• [Selected extract]
Introduction
The doca_storage_gga_offload_sbc_generator provides a mechanism to convert an input file into a form which can be used by the storage target applications when executing the GGA offload use-case. It take a single input file, breaks it down into chunks, performs compression and generates parity data. The result is 3 storage binary content (.sbc) files.
System Design
The doca_storage_gga_offload_sbc_generator performs the following functions:
-
Load input data from disk
-
Perform data compression
-
Generate parity data
-
Write output binary content files to disk
Application architecture
The doca_storage_gga_offload_sbc_generator is not performance sensitive so uses a simple natural program flow. It is made up of the following components:
It performs the following steps:
-
Load source file from disk
-
Divide file content into chunks
-
Compresses each chunk using the lz4 library
-
If a chunk is not compressible enough (it cannot be made smaller than: it's original size - the size of a header and trailer) an error is reported and the program exits
-
-
Wraps each compressed chunk with a metadata header and trailer to form storage blocks
-
Metadata is used in the GGA Offload application to correctly form the decompression tasks
-
-
Generate EC parity for each storage block
-
Metadata is produced 2:1 i.e. For eevery 2 bytes of input data one byte of parity data is created. This is sufficient to allow for 50% of the data to be lost and then subsequently recovered by using the other half data and the parity data.

• [Source excerpt]
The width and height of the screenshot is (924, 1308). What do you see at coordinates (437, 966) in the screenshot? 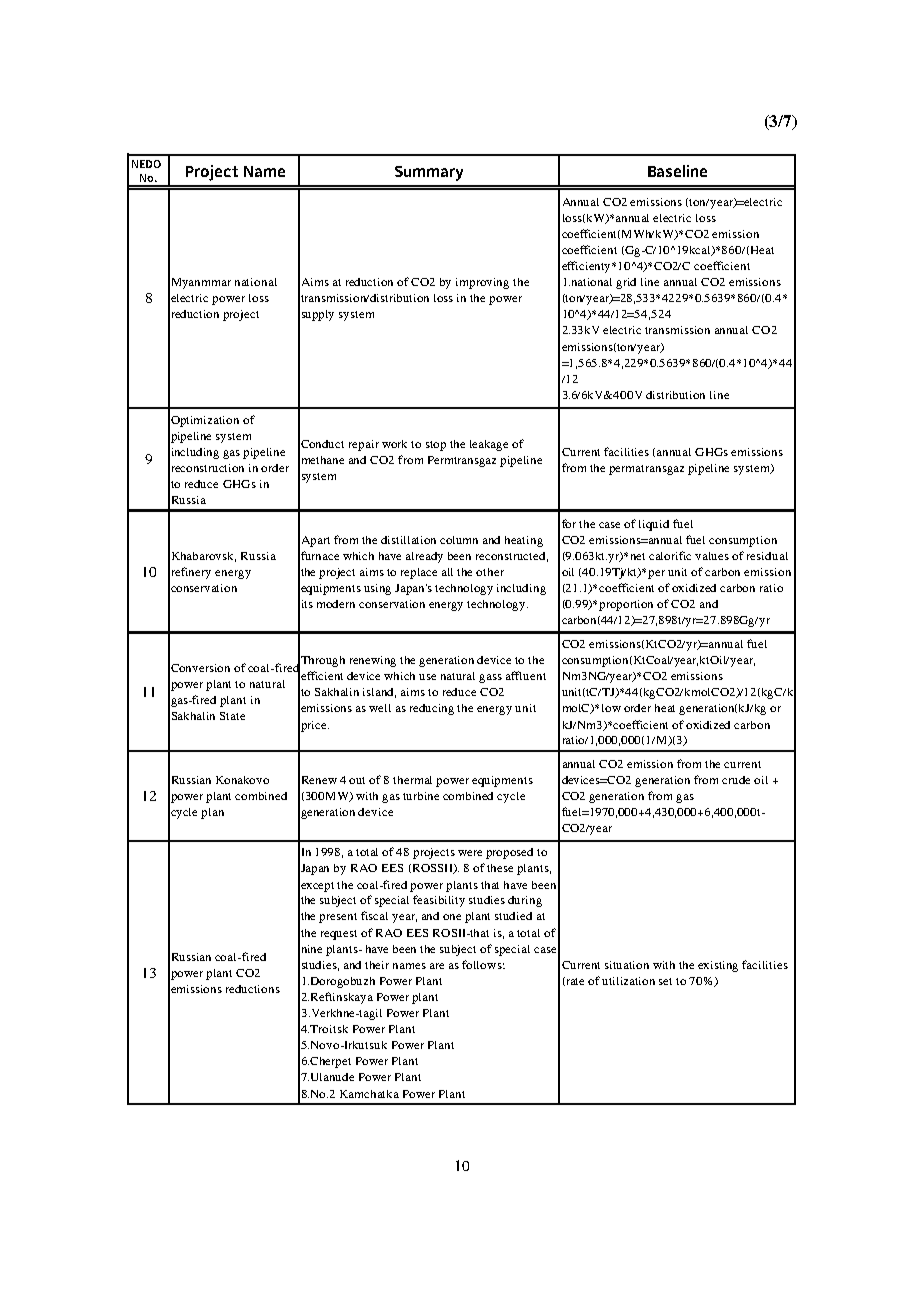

• [The task]
Which library does the SBC generator page say is used to compress each chunk?

• [Exercise answer]
The lz4 library.